Friend of mine asked me if I can help him out with his Exchange Server 2013 so that he can find out how many active email addresses are there, and can we produce a list of it or not. So I have helped him with the following resources:
Get-Recipient @ Technet: http://technet.microsoft.com/en-us/library/aa996921%28v=exchg.150%29.aspx
This is particularly important if you want to migrate all the on-prem exchange active accounts to Office 365 or Exchange Online.

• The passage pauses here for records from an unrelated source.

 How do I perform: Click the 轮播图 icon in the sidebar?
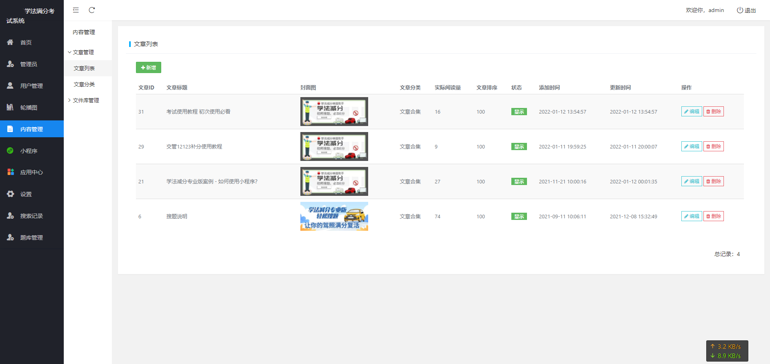click(x=10, y=107)
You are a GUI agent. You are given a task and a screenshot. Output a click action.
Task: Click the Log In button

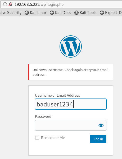pyautogui.click(x=98, y=139)
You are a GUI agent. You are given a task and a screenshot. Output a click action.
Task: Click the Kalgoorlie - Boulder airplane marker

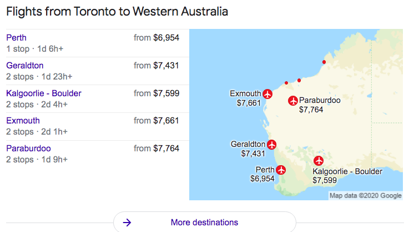coord(318,161)
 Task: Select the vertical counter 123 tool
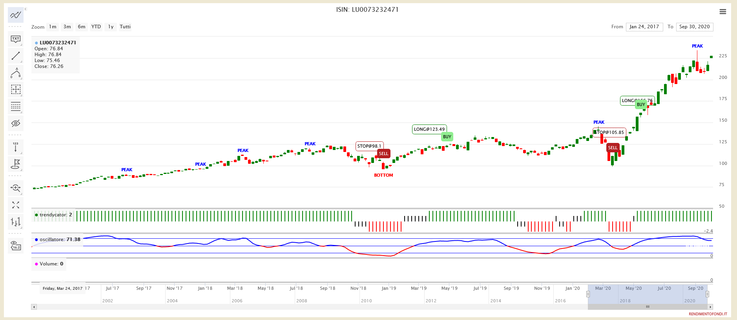(15, 147)

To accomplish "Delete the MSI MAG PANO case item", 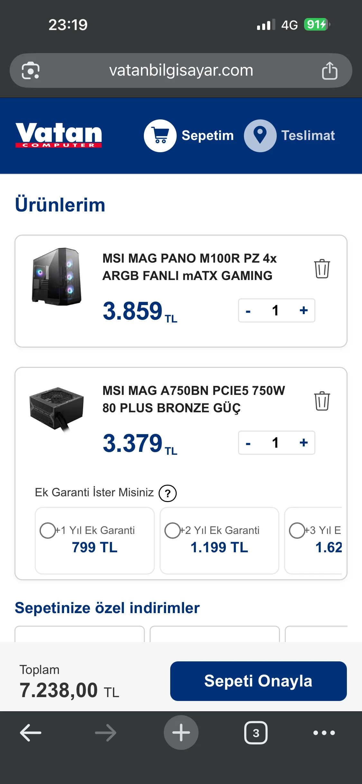I will tap(322, 269).
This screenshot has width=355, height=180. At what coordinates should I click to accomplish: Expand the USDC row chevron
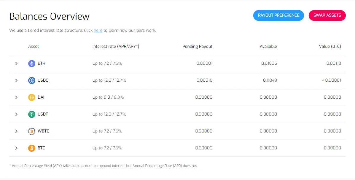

If you need all addresses, including those assigned to mail-enabled public folders, you can use the get-recipient cmdlet. This cmdlet retrieves all of the addresses on the server where the user, contact, or public folder has an address within a specific domain, here mobs-bd.org. The command follows:
get-recipient | where {$_.emailaddresses -match “mobs-bd.org”} | fl name,emailaddresses >> activemailaddresses.txt |
Above command will get the recipient names from the domain “mobs-bd.org” and the “>>” will export the results to the file “activemailaddresses.txt” in the default directory where you are running the command from.
When you need just the email addresses assigned to mailboxes, you can use a simpler cmdlet:
Command to be issued: |
get-mailbox | fl name, emailaddresses >> c:\emailaddressesonmailbox.txt |
To get just the addresses used by mail-enabled public folders, use the Get-MailPublicFolder cmdlet:
Command to be issued: |
Get-MailPublicFolder | fl Name,EmailAddresses >> pfenabledaddresses.txt |
More information on Get-MailPublicFolder: http://technet.microsoft.com/en-us/library/bb124772%28v=exchg.150%29.aspx |
The cmdlets will output the addresses to a text file in the current directory (C:\Windows\system32, as seen in the screenshot and the first issued command), unless you use a data path in the file name, as I did in other examples.
NOTE: I have expunged the domain name and the IP addresses of the site, as well as the exported file-names which holds domain information.